## BEGIN Passage shown
The four point values, plain and simple:
- 0x – light car contact where nothing significant happened. No advantage gained, no damage done. The contact is registered, the count doesn’t move. This is the one most people get wrong – 0x doesn’t mean nothing happened, it means iRacing decided what happened wasn’t worth points.
- 1x – off-track. The centre-line of your car crosses the track boundary. The most common one. Usually a corner you ran wide on, occasionally a slide that put you in the grass.
- 2x – loss of control (you spun past 90 degrees) OR light wall contact. Whichever happened first. A clean spin in the middle of an empty track is the same value as gently brushing a wall on exit.
- 4x – heavy car contact. The expensive one. Even a relatively gentle hit can be flagged 4x if iRacing decides the contact was substantial. Jackzer’s Bathurst race vlog has a moment where he describes a 4x as “on the most gentle of taps, that was enough to give us a 4x” – which sounds wrong until you’ve eaten a couple of them yourself and realised the threshold is lower than you’d expect.
One critical thing the manual doesn’t quite spell out: the sequence cap. If multiple incidents happen in one unbroken slide, iRacing only applies the highest value, not the sum. Drop two wheels in the grass (1x), lose the car (2x), then collect another car on the way back (4x), all within the same incident sequence – you get 4x for the lot, not 7x. The system is mean about contact but it doesn’t pile on. Worth knowing the next time you watch a replay and find yourself counting up everything that went wrong in a single corner.
## END Passage shown
## BEGIN Material
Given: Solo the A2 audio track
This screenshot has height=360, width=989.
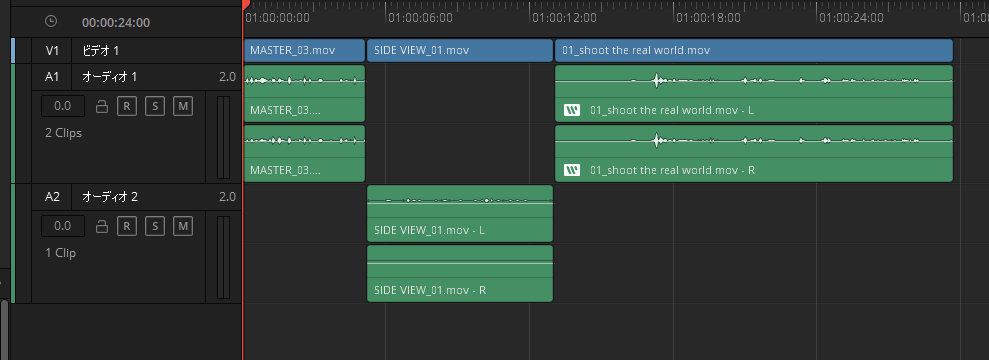Looking at the screenshot, I should [x=155, y=226].
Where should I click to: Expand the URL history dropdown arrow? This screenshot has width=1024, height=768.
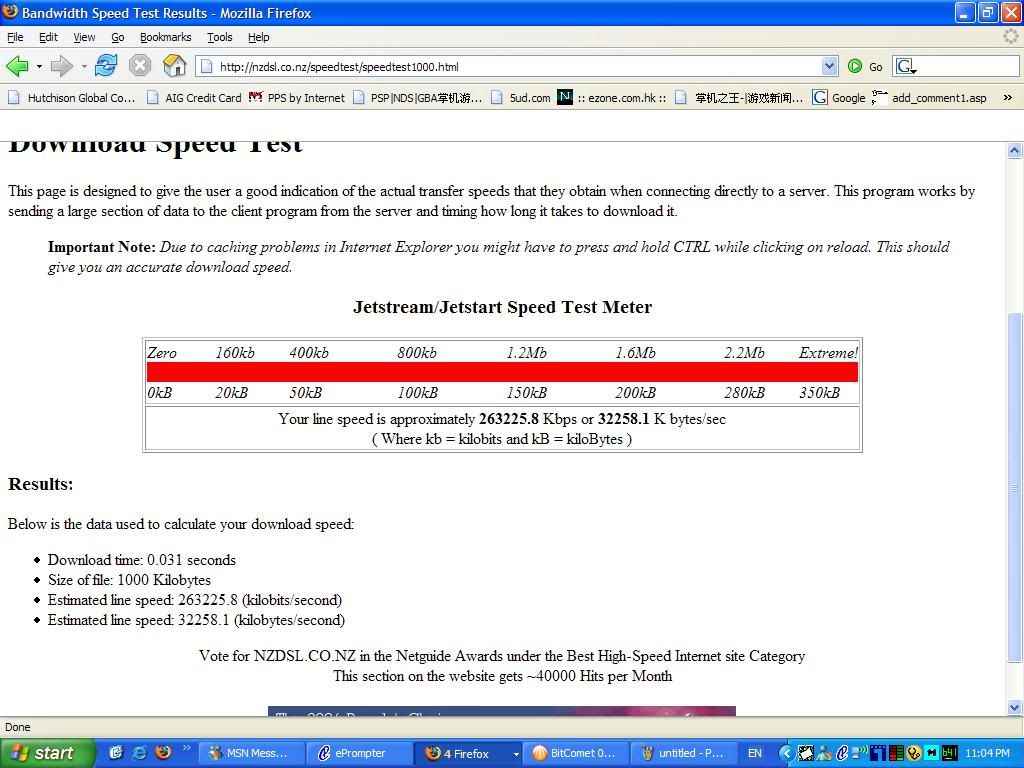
## END Material
**Directives:**
[a] Return the passage on iRacing incident points between "The four point" and "wasn’t worth points.", inclusive, copied word for word.
[b] Resume the passage on iRacing incident points, picking up right after its final sentence.

**The answers:**
[a]
The four point values, plain and simple:
- 0x – light car contact where nothing significant happened. No advantage gained, no damage done. The contact is registered, the count doesn’t move. This is the one most people get wrong – 0x doesn’t mean nothing happened, it means iRacing decided what happened wasn’t worth points.

[b]
One more thing the counter doesn’t count: pit-lane infractions. Speeding in the pits, crossing the pit-exit blend line, passing under a yellow flag – none of those add x’s. They give you a black flag instead, which is its own punishment (drive-through or stop-and-go), but they don’t directly hurt your safety rating. Different system, different penalty box. If you want the rules text in full, the iRacing sporting code summary is over here.
How the 0.00-4.99 number is calculated
This is the part most newcomers never see explained properly. The 0.00 to 4.99 number on your stats page isn’t a per-race average. It’s not a per-season number. It’s a rolling average of Corners Per Incident across a window of recent corners. That’s the unit. Corners.
The window scales with your licence. A Rookie’s window covers only a few hundred corners, which is why one bad race feels punishing – the window’s small enough that a single 12x effectively rewrites the average. An A-class window is closer to a couple of thousand. iRacing keep the exact figures internal, so any precise number you see online is community-reverse-engineered rather than gospel. The community estimate is roughly 15-20 corners per incident to hold a D-licence at 3.00 SR, and roughly 70-80 to hold an A-licence at the same SR. Take those as ballpark, not law.
The corner-window design is what makes SR feel asymmetric in the wild. A bad race – say a 12x where you collected someone in lap one – pushes a clean race out of your window. The clean race that propped your average up gets dropped, and the bad race gets weighted in. SR drops fast. A clean race pushing another clean race out of the window? It barely moves anything. SR climbs slowly. That’s the rolling-average mechanic doing its work, and there’s no shortcut around it.
One detail that explains a lot of “why did my licence not change yet” frustration: the +0.40 whole-number bump. Every time your SR crosses a whole number (2.98 ticks up to 3.02, say), iRacing artificially adds 0.40 to it. So you don’t really sit at 3.02; you sit at 3.42 the moment you cross. The bump exists to stop your licence oscillating up and down every time you hover at the boundary, and it’s why you can have a slightly bad week and still keep your licence even though the underlying CPI has dipped. It’s also why the SR jump from a “promotion” race feels weirdly satisfying – you crossed the line and got handed a head start.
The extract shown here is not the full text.